Here's the code and the graphs it generates illustrating the above steps:

spline_function <- function(x, y){
   # Returns a spline function (made up of cubic polynomials) that interpolates the
   # points given by the x and y vectors. The function has range [min(x), max(x)].
   fn <- splinefun(x, y, method="natural")
   min_x <- min(x)
   max_x <- max(x)
   f <- function(x){
      y <- fn(x)
      y[x < min_x | max_x < x] <- NA
      return(y)
   }
   return(f)
}

cdf <- function(fn, min_x, max_x){
   # Returns a cumulative distribution function for a non-negative function over a given range.
   f <- function(x){
      y <- rep(NA, length(x))
      total_area_under_curve <- integrate(fn, min_x, max_x)$value
      apply_fn <- function(xval){integrate(fn, min_x, min(xval, max_x))$value}
      y[min_x <= x & x <= max_x] <- sapply(x[min_x <= x & x <= max_x], FUN=apply_fn) / total_area_under_curve
      y[x < min_x] <- 0
      y[x > max_x] <- 1
      return(y)
   }
   return(f)
}

inverse <- function(fn, min_x, max_x){
   # Returns the inverse of a function for a given range.
   # E.g. inverse(sin, 0, pi/2)(sin(pi/4)) equals pi/4 because 0 <= pi/4 <= pi/2
   fn_inv <- function(y){
      uniroot((function(x){fn(x) - y}), lower=min_x, upper=max_x)[1]$root
   }
   return(Vectorize(fn_inv))
}

# The points to interpolate between.
x <- c(  7,   8,   9,  9.5,   10,  11,  12,   13, 14)
y <- c(0.1, 0.2, 0.5, 0.58, 0.35, 0.3, 0.1, 0.15,  0)
xlim <- c(5, 15)

# Set parameters to draw three graphs in the same plot window.
op <- par(mfrow=c(3, 1))

# Create and plot a spline function that interpolates between the points.
fn <- spline_function(x, y)
curve(fn, xlim[1], xlim[2], n=1000, main="Spline Interpolation Function")
points(x, y)

# Turn the spline function into a cumulative distribution function and graph it.
cdf_fn <- cdf(fn, min(x), max(x))
curve(cdf_fn, xlim[1], xlim[2], n=1000, main="CDF from Spline Interpolation Function")
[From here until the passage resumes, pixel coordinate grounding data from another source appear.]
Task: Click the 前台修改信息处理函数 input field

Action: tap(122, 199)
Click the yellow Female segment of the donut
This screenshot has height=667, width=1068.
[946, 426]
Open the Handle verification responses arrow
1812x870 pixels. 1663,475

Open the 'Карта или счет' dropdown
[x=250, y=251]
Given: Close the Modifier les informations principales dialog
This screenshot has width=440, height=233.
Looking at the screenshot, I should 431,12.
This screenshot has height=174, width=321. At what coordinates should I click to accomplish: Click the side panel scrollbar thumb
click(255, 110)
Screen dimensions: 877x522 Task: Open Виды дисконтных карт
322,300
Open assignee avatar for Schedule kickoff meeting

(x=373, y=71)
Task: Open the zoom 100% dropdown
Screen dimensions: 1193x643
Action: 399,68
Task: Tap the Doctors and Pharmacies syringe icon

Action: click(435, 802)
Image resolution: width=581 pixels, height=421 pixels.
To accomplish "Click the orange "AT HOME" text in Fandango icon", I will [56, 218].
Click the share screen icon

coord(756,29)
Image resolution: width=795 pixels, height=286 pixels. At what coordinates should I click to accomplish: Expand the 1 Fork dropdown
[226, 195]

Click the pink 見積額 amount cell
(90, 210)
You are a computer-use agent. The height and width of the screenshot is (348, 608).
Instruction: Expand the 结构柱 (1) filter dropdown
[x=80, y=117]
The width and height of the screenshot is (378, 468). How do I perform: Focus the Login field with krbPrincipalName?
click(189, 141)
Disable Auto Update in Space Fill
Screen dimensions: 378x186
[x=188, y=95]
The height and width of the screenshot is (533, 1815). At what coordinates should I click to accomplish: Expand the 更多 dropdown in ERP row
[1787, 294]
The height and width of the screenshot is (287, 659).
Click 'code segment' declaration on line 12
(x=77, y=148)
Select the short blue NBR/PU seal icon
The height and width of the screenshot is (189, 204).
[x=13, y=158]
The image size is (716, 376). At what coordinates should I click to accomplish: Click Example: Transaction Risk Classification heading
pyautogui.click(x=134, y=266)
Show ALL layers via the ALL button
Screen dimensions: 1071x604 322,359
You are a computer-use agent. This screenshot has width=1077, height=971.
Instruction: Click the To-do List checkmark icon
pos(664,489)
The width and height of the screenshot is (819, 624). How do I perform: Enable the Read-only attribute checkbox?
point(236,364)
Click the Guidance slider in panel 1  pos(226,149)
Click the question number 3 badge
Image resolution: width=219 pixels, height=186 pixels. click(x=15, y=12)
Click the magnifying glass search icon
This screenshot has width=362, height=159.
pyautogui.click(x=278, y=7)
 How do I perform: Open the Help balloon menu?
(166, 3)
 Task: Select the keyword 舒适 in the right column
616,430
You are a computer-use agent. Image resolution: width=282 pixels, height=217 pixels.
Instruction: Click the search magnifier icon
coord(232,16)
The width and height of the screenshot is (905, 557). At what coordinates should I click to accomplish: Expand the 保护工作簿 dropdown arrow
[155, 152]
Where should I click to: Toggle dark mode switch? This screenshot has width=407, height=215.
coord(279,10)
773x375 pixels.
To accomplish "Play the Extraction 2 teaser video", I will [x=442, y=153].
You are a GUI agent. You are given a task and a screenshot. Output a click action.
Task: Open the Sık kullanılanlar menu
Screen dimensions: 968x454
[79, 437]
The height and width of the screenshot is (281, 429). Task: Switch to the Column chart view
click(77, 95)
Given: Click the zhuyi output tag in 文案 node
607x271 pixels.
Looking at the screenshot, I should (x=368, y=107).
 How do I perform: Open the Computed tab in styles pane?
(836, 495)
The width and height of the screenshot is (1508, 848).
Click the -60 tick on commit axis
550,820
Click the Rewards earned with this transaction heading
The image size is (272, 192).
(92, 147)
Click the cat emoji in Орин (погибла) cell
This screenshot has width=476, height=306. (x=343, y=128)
# Invert the CDF and use it to get some random points.
n_random_points <- 10000
cdf_inv <- inverse(cdf_fn, min(x), max(x))
random_points <- cdf_inv(runif(n_random_points))

# Use a histogram to check that the distribution of the random points is similar to
# that of the spline function created from the supplied data.
hist(random_points, xlim=xlim, breaks=50, main="Random Points from Spline Interpolation Function")

# Reset the parameters
par(op)
Three graphs showing how random numbers may be generated from a given non-negative function.